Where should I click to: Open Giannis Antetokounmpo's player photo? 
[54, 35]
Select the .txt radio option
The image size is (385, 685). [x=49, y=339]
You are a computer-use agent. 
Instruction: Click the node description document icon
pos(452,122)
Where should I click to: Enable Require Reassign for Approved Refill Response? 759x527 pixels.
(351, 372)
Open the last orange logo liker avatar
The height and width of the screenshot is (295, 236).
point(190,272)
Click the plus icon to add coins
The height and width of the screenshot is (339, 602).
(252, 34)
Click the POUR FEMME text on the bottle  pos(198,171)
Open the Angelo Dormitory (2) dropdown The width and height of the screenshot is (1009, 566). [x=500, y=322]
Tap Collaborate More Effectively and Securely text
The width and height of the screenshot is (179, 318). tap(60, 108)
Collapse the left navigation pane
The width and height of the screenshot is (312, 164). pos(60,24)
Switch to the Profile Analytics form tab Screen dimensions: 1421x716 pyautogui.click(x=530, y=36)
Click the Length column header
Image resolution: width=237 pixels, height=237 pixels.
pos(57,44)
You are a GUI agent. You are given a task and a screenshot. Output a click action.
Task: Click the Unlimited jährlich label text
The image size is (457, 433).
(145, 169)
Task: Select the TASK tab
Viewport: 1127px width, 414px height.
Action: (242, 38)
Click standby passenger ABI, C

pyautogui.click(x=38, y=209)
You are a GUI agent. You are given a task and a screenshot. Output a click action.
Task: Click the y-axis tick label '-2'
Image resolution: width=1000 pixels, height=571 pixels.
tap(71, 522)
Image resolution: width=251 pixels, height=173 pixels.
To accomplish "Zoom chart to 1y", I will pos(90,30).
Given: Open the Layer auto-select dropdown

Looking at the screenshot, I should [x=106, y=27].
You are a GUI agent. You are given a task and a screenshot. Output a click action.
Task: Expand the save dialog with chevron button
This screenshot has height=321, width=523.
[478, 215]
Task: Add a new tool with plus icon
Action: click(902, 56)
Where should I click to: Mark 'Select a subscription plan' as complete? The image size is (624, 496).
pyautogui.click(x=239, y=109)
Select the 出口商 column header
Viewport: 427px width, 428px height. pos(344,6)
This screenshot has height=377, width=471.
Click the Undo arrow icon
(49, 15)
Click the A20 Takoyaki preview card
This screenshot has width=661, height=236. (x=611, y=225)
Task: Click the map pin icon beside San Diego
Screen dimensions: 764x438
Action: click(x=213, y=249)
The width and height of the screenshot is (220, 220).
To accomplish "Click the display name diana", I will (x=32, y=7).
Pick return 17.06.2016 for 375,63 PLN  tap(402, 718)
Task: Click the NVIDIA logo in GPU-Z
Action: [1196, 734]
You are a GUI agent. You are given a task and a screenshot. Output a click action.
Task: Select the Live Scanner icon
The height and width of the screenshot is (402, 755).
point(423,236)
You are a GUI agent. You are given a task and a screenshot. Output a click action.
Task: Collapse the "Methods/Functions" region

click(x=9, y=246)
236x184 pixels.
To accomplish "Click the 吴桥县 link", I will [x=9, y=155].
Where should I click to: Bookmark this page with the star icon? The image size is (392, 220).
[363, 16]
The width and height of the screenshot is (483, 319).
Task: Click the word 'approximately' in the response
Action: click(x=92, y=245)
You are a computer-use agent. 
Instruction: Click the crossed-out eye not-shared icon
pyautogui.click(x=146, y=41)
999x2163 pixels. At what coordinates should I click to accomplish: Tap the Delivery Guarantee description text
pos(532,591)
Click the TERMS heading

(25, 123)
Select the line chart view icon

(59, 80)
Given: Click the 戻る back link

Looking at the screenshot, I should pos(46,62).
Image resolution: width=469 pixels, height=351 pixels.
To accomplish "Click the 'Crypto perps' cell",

ASSIGNED TASK: Where a line in the listing above includes the string "will", copy that line.

THE COMPLETED TASK:
To accomplish "Zoom chart to 1y", I will pos(90,30).
To accomplish "Click the display name diana", I will (x=32, y=7).
To accomplish "Click the 吴桥县 link", I will [x=9, y=155].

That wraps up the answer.